▸ WHAT THE TASK REQUIRES
Copy every entry exactly as it reads and exclude whatever pictures appear.

──────────

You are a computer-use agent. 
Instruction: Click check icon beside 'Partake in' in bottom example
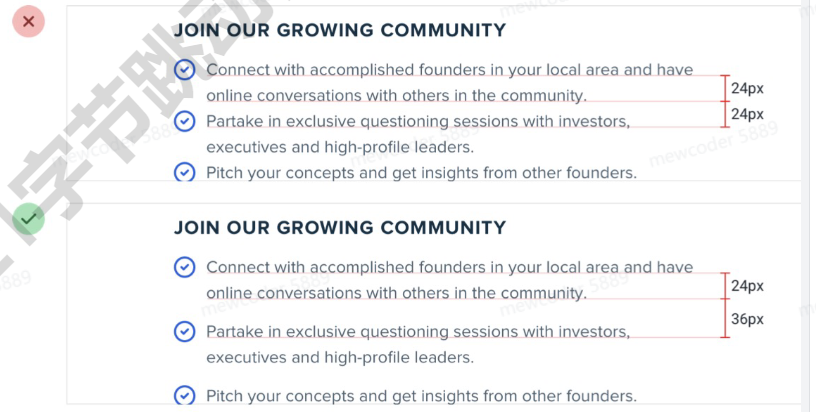coord(184,331)
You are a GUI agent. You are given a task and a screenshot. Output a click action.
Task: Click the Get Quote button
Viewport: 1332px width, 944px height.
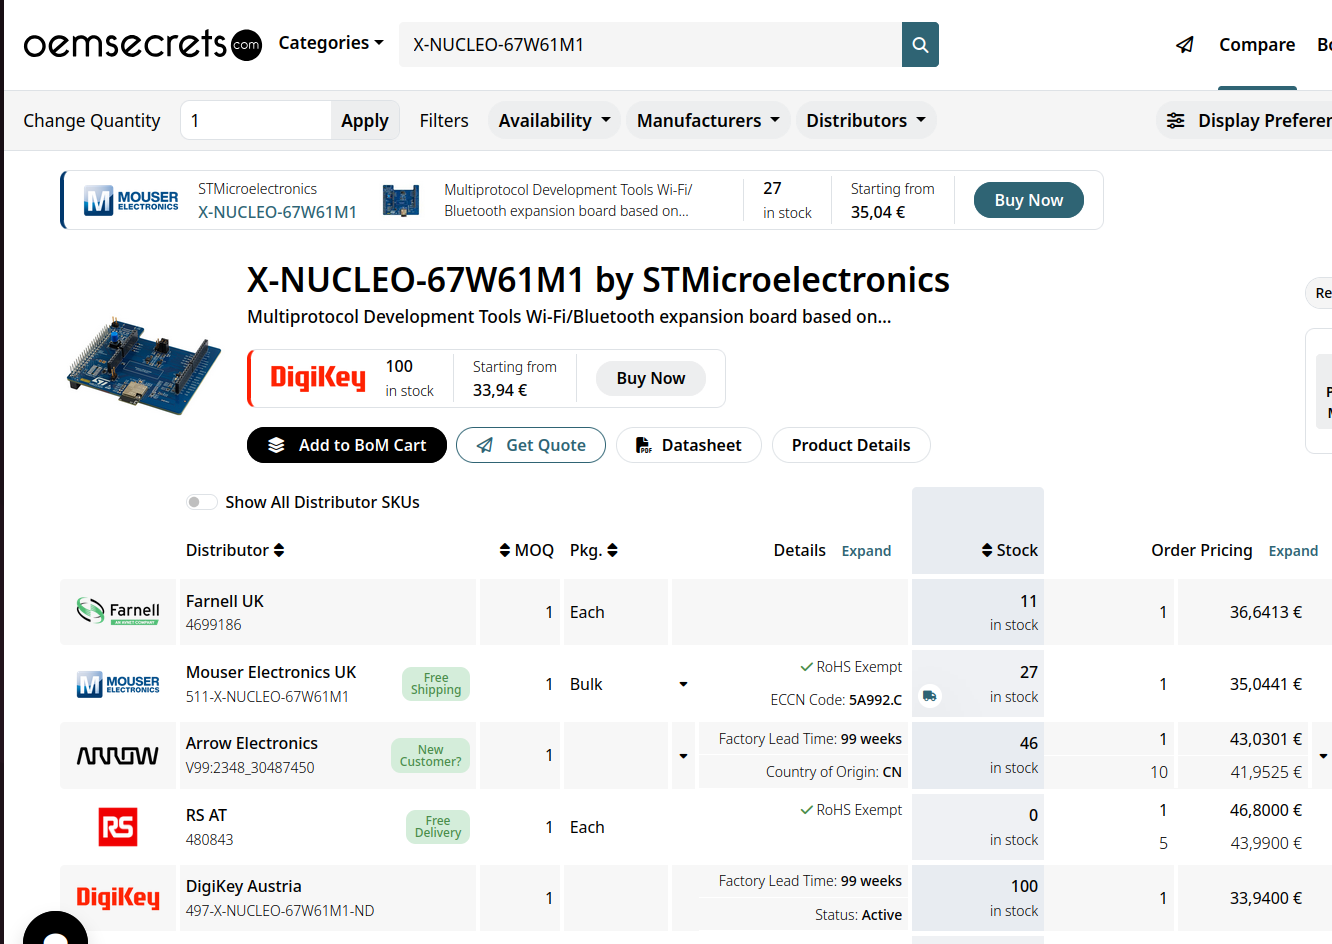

──────────

▸ TASK RESULT
You are a computer-use agent. 
Instruction: Click check icon beside 'Partake in' in bottom example
coord(184,331)
You are a GUI agent. You are given a task and a screenshot. Output a click action.
Task: Click the Get Quote button
Viewport: 1332px width, 944px height.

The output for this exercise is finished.